There are available various responses to an economic contraction, from benign neglect to super-meddling. My concern is that such decisions are taken with open eyes and with attention to consequences, intended or otherwise; not taken as some dogmatic responses based on fundamentalist theories.

I am also concerned that the issues are discussed widely, not based on false/foolish beliefs in ‘the market’, or ‘the wonders of government’/socialism.

My prime target is that people attempt to think, rather that react mindlessly.

the web address for this article is
https://www.abelard.org/news/economics022009.php#ppe_010309

on economic markets and engineering

To compare economics with engineering, as a correspondent suggested, borders on delusionary.

The atoms in steel and concrete do not have minds and motivations of their own, they exhibit very low levels of choice. Engineering calculations are, in general, very different to those of economics and markets.

The advantage of markets is they can integrate the decisions of billions. The market is a live system and requires a very different approach to that of engineering.

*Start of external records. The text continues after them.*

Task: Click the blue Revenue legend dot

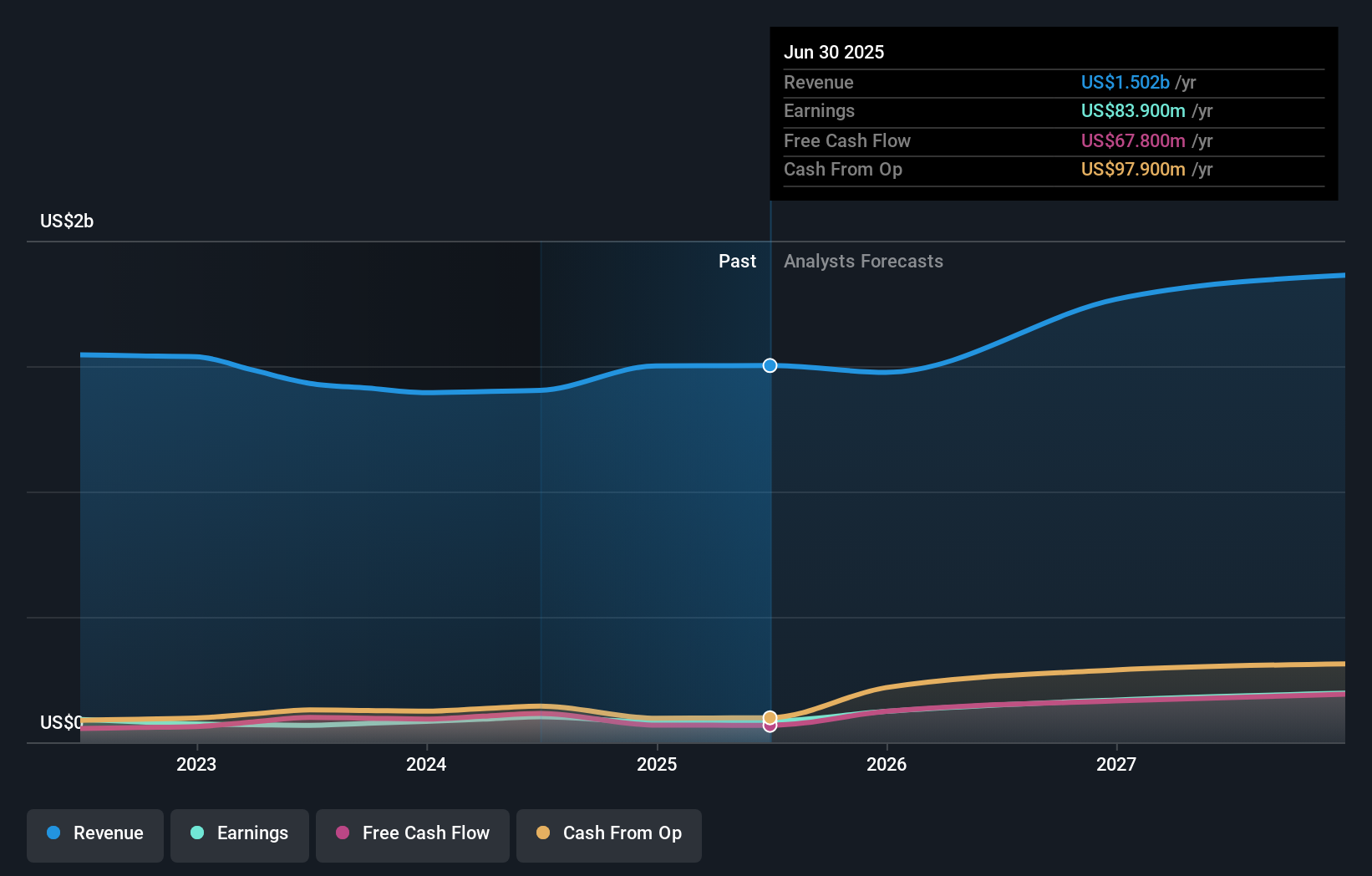Action: click(x=53, y=833)
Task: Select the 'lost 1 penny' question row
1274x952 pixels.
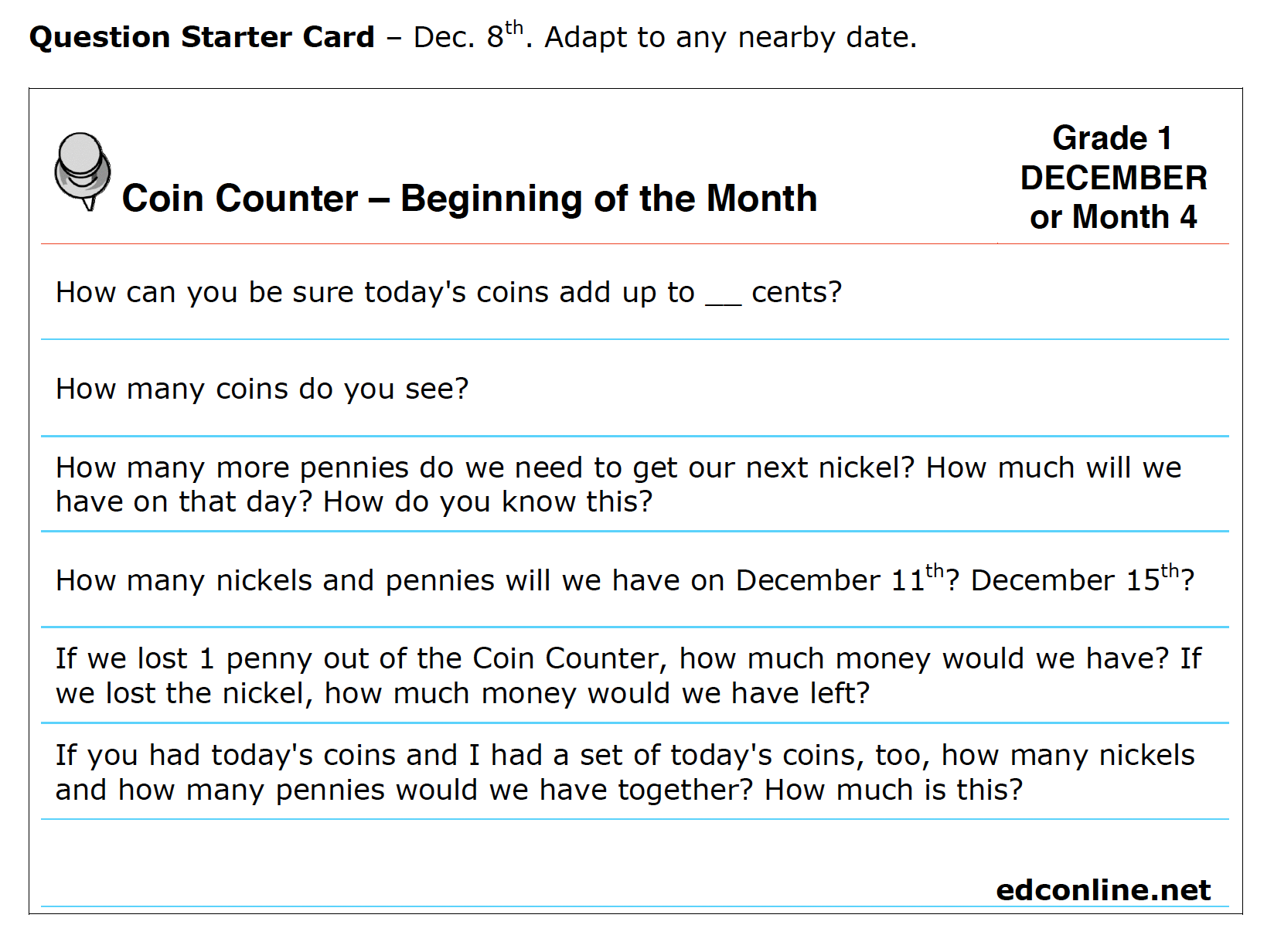Action: point(635,675)
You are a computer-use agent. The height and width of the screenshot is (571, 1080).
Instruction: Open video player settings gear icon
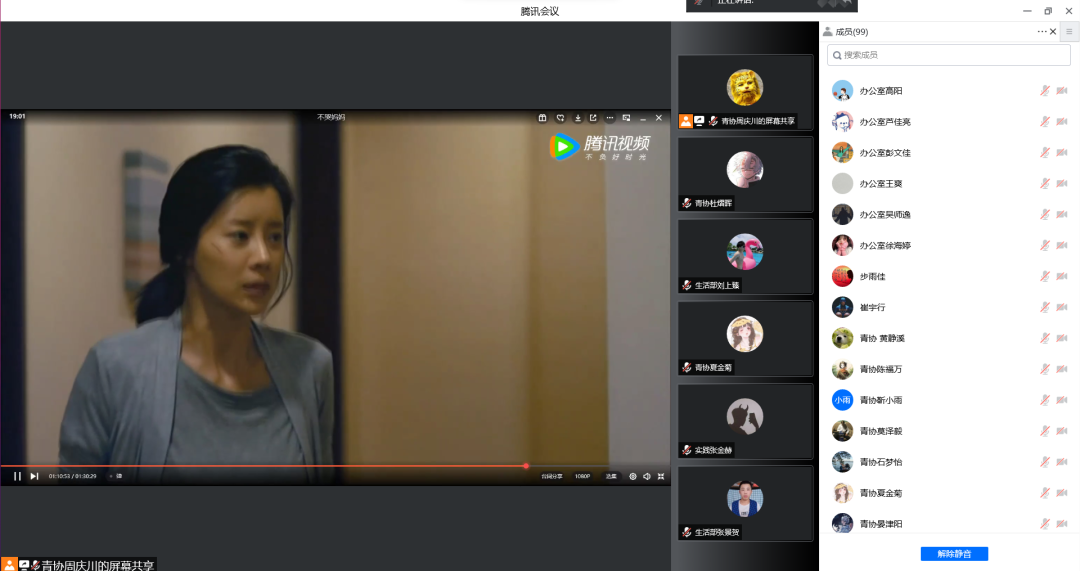click(x=632, y=476)
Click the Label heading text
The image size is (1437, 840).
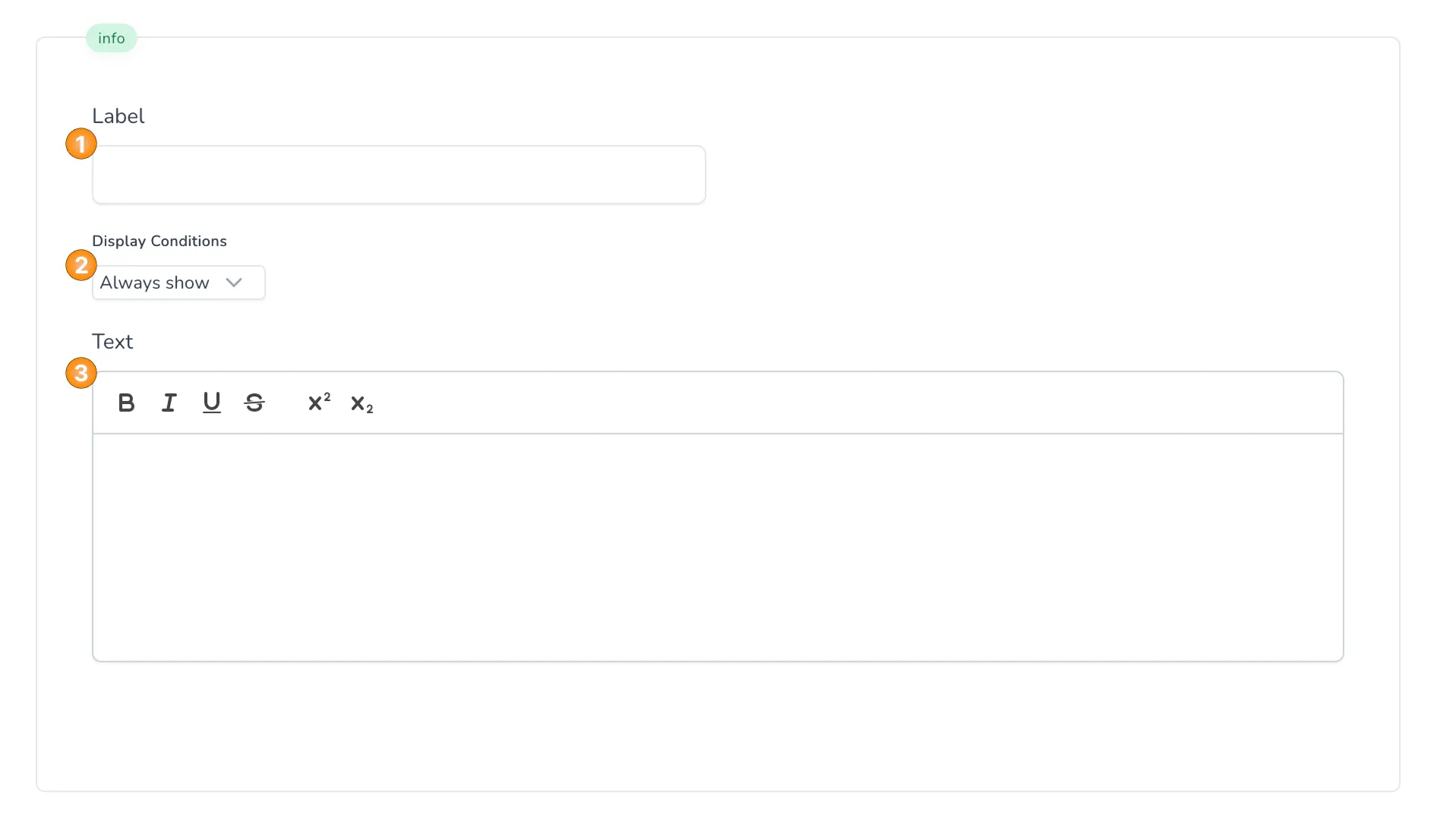click(118, 115)
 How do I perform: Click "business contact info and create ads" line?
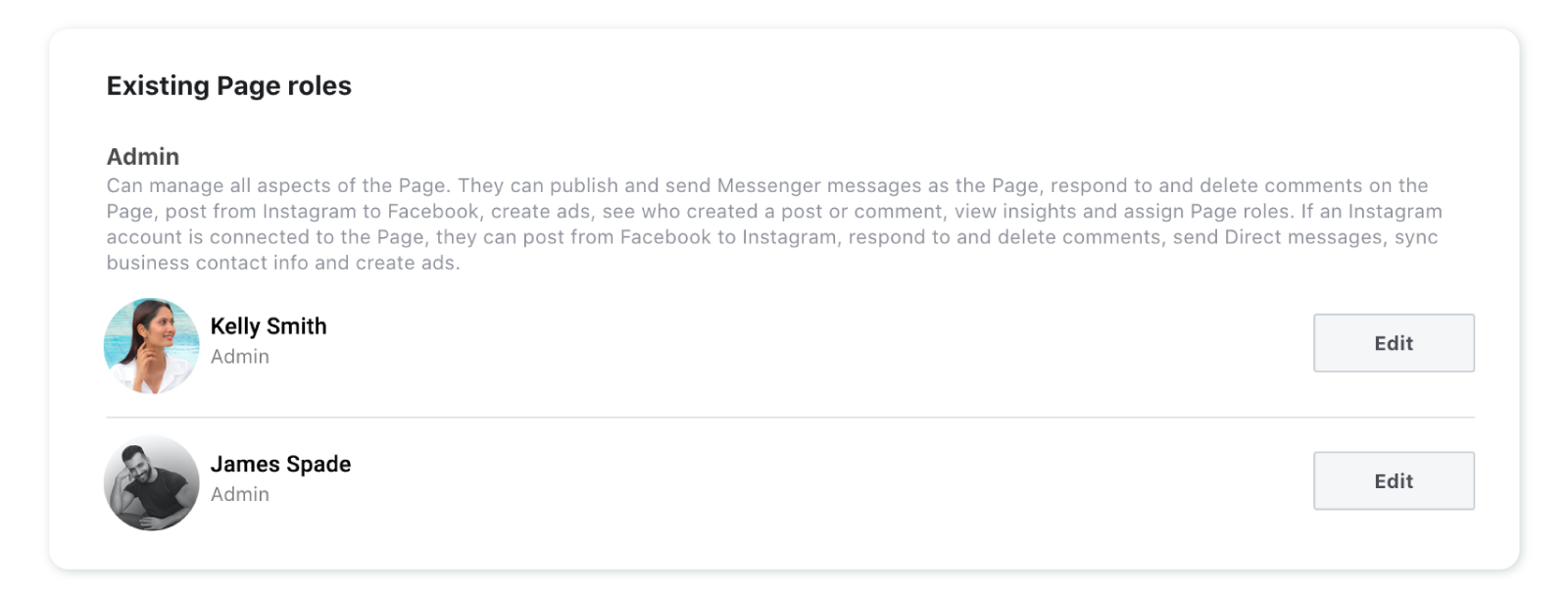pyautogui.click(x=283, y=263)
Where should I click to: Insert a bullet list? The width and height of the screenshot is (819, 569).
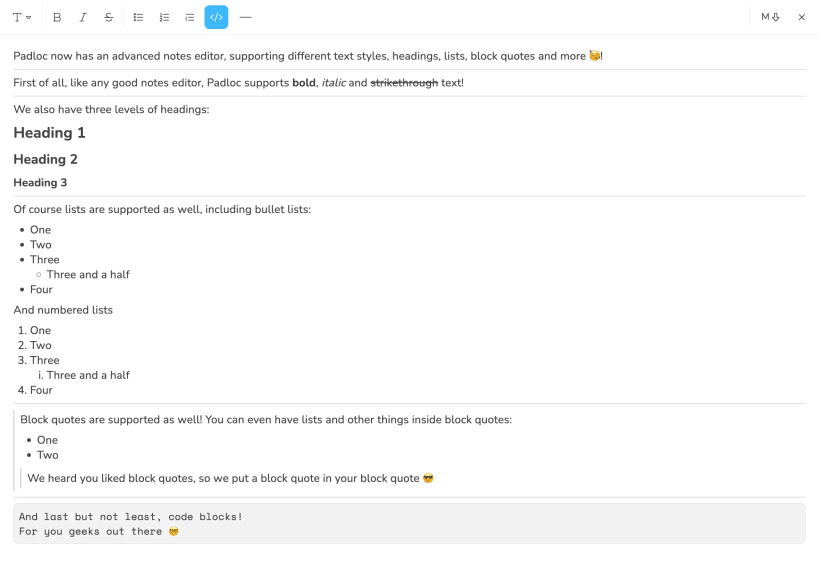[x=138, y=17]
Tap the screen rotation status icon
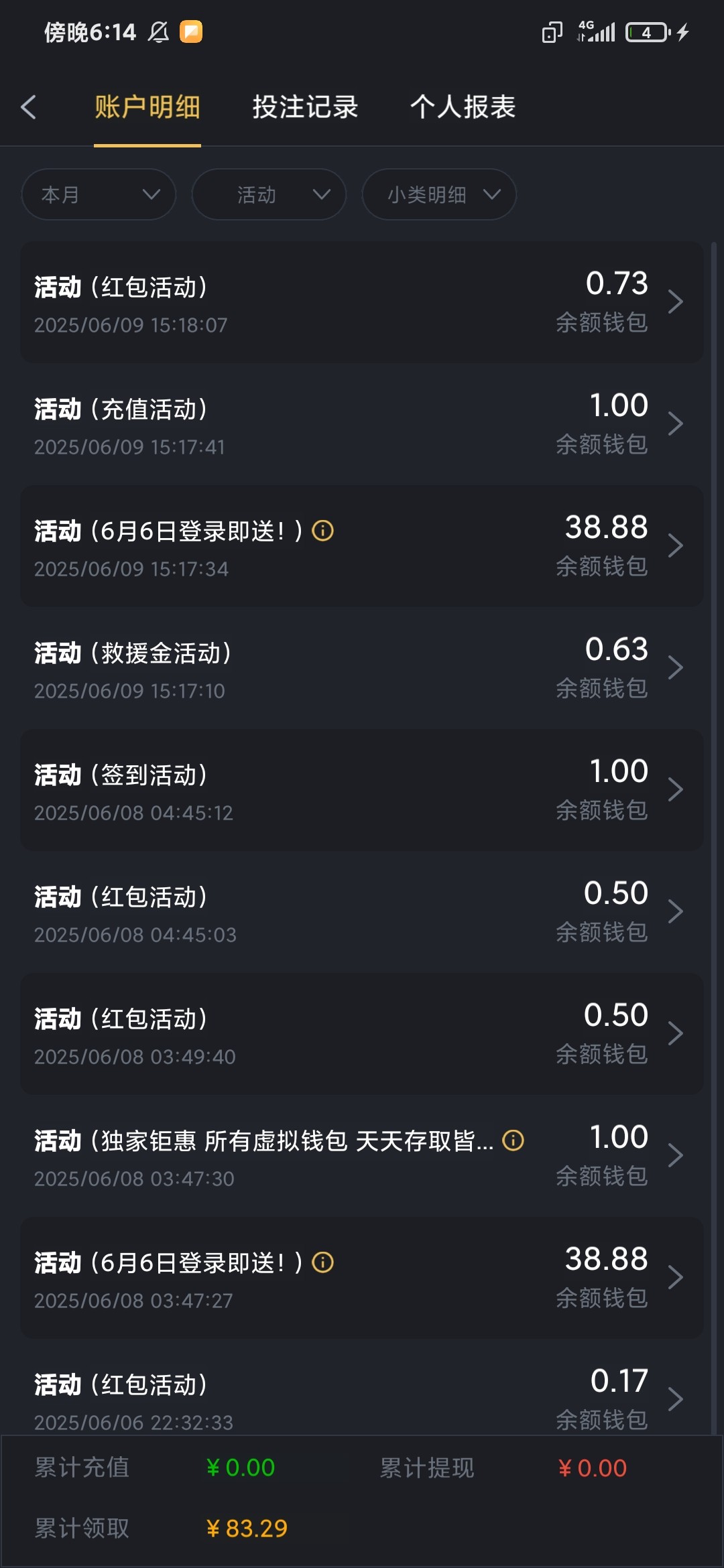724x1568 pixels. [x=552, y=32]
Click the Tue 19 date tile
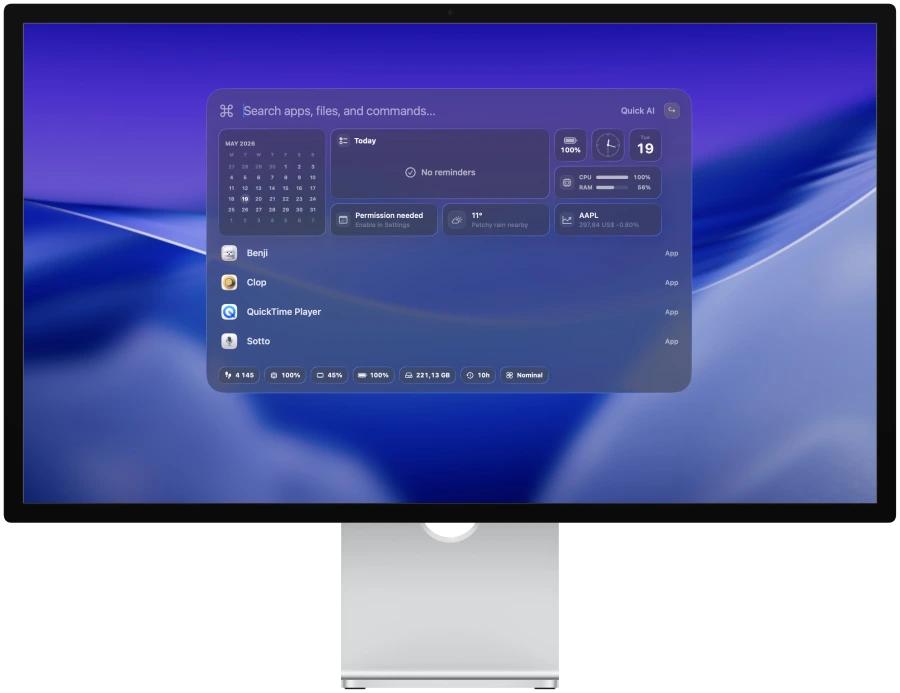900x693 pixels. click(645, 145)
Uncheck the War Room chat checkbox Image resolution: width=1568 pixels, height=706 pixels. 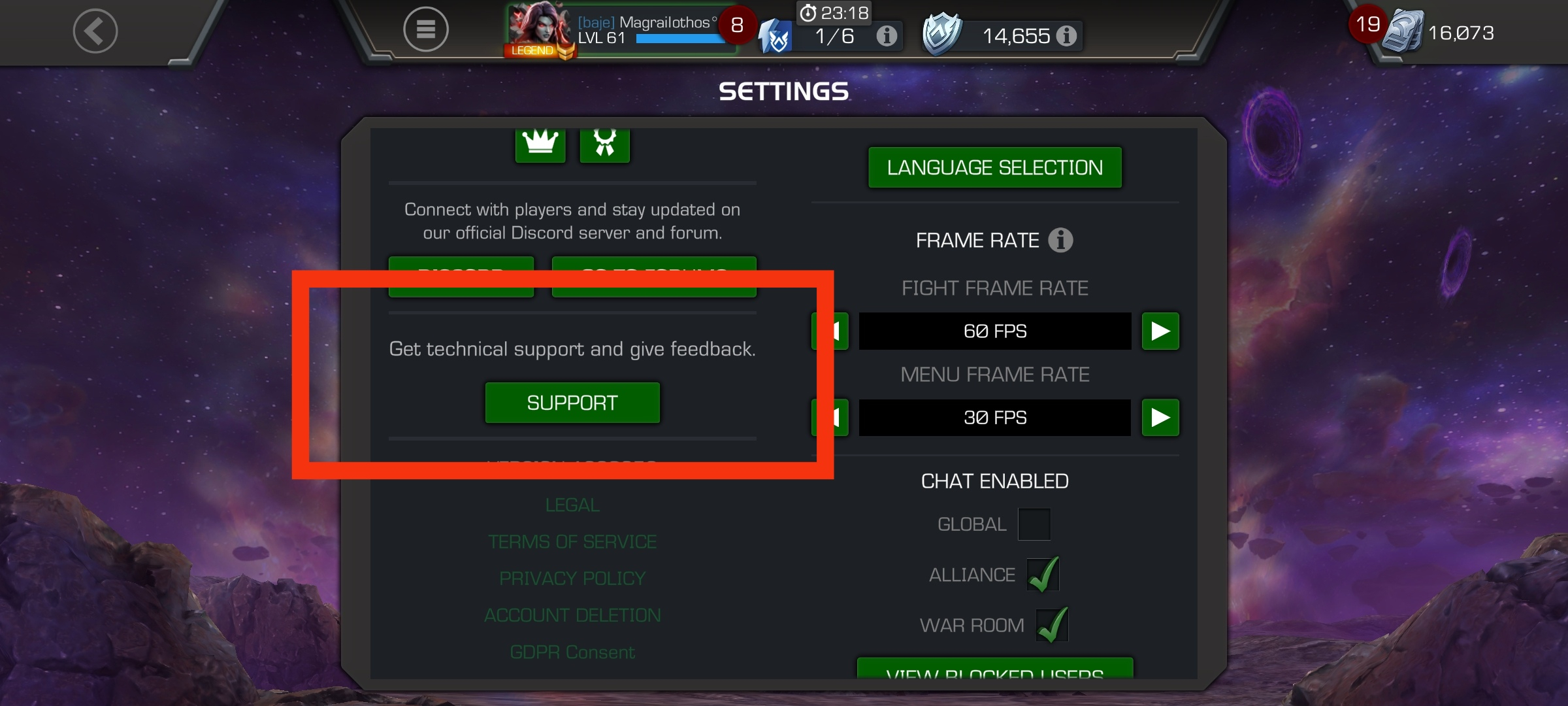coord(1052,625)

Socialism is, in part, born out of paranoid drives to control. Naturally, socialists tend to seek magic formulae.

The market is the machine that calculates outcomes. Humans adapt to opportunities, and thence change their behaviour.

Molecules of concrete do not seek advance/‘profits’.

Markets tell you what is happening, or what has happened. They are far less suitable for telling you what is going to happen.

It is the drive to control that is at the centre of the mental disease called socialsm. Trying to control the market is not much different from trying to control individuals. Apply enough ‘control’ and you kill people.